Milk comprises water, protein, carbohydrates (a milk sugar called lactose), minerals, fats and a variety of other substances. There are over 30 different proteins in milk, and these are broadly categorised as members of the casein or whey group of proteins. When milk ferments, naturally or aided by chemicals in the dairy, the milk changes into a solid fraction (curd) and a watery fraction (whey). The solid fraction contains the proteins belonging to the casein group, in which there are 4 main proteins. The liquid portion contains most of the other proteins, and these belong mainly to the whey group of proteins.

What types of adverse reactions are possible?
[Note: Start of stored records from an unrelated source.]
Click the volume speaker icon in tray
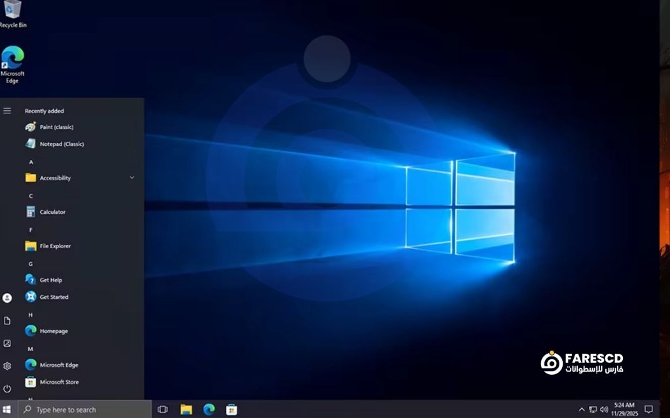click(603, 409)
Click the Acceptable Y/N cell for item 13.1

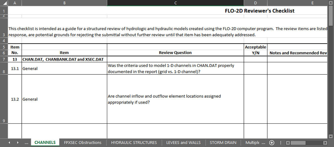[255, 69]
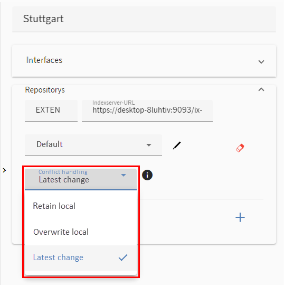Click the red eraser icon
This screenshot has height=285, width=284.
tap(240, 148)
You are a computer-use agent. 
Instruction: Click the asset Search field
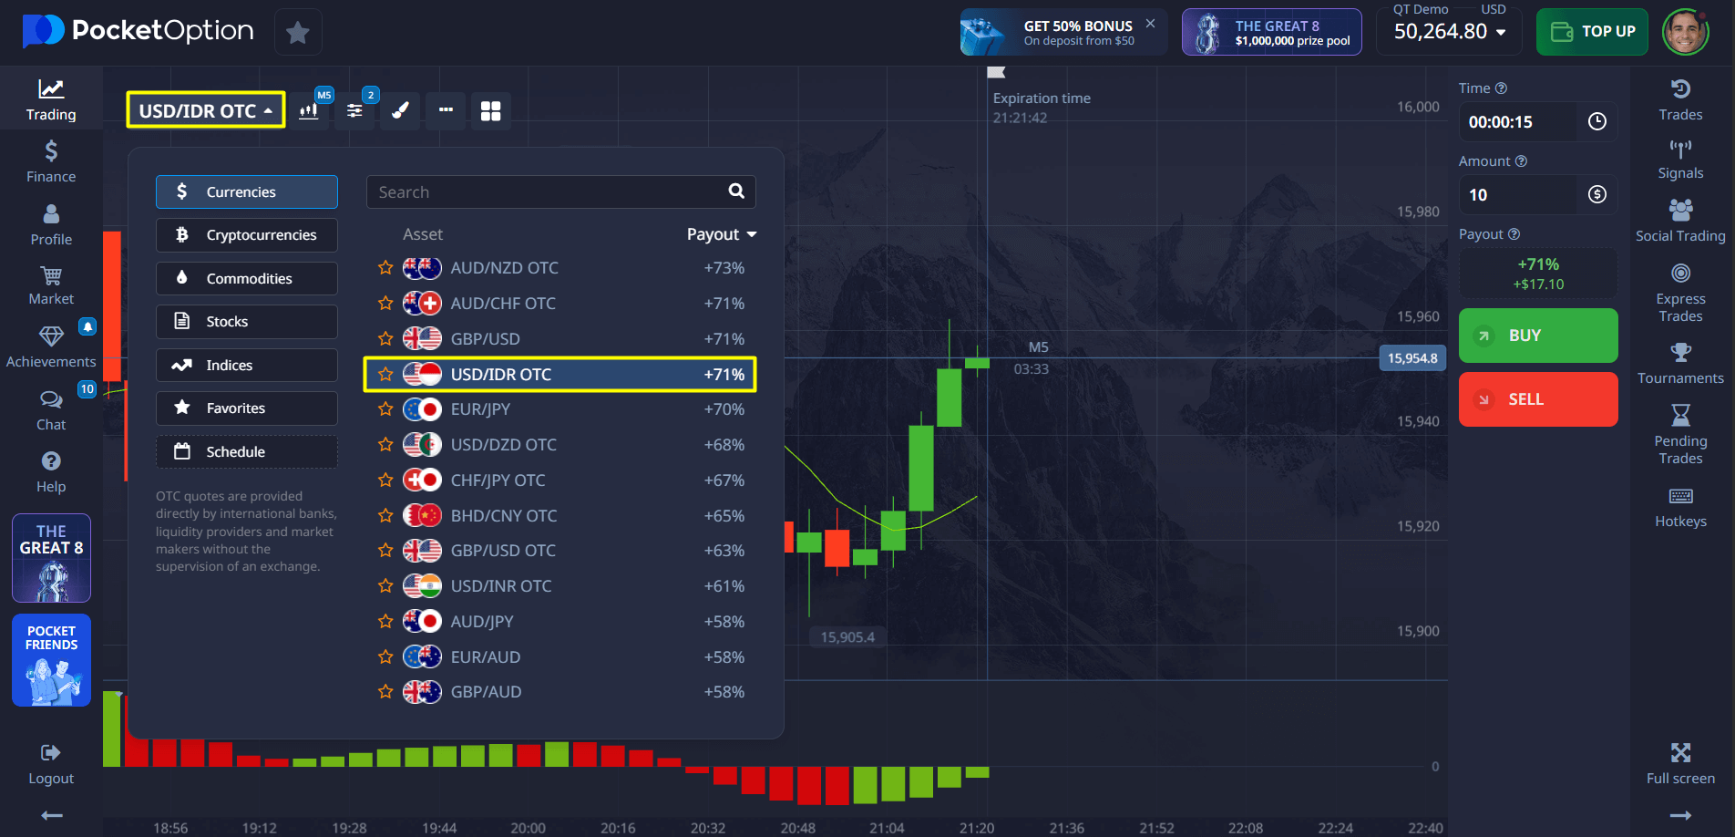[547, 192]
Adverse reactions can be allergic (in this case, milk allergy), intolerance-based (in this case, lactose intolerance), or due to constituents that are less a matter of individual sensitivity.

Different mechanisms cause different adverse reactions. The resulting symptoms may be quite different from or confusingly similar to each other. The human body is able to mount a variety of defense mechanisms against proteins it regards as foreign or harmful. Scientists do not clearly understand why food proteins are regarded as harmful by the body, or how adverse affects occur. For example, some milk-sensitive individuals produce IgE antibodies to milk proteins, but some develop a milk protein "intolerance," which results from the body mounting a non-IgE immune response to milk protein.

What is milk allergy?

Milk allergy refers specifically to adverse reactions involving immunoglobulin E (IgE) antibodies to one or more protein fractions of milk, whether belonging to the casein or whey protein group. Proteins belonging to the casein group are heat-stable, i.e., they cannot be broken down using heat. Thus, individuals allergic to casein proteins cannot tolerate any cow's milk, including boiled milk. In most instances, whey proteins can be broken down by heat.

The majority of IgE-mediated reactions to milk involve both the casein and whey fractions, which means that most milk-allergic individuals cannot tolerate boiled milk. Allergy to milk may occur in any individual. The group of people most commonly affected by milk allergy are young children, although people can develop milk allergy at any age.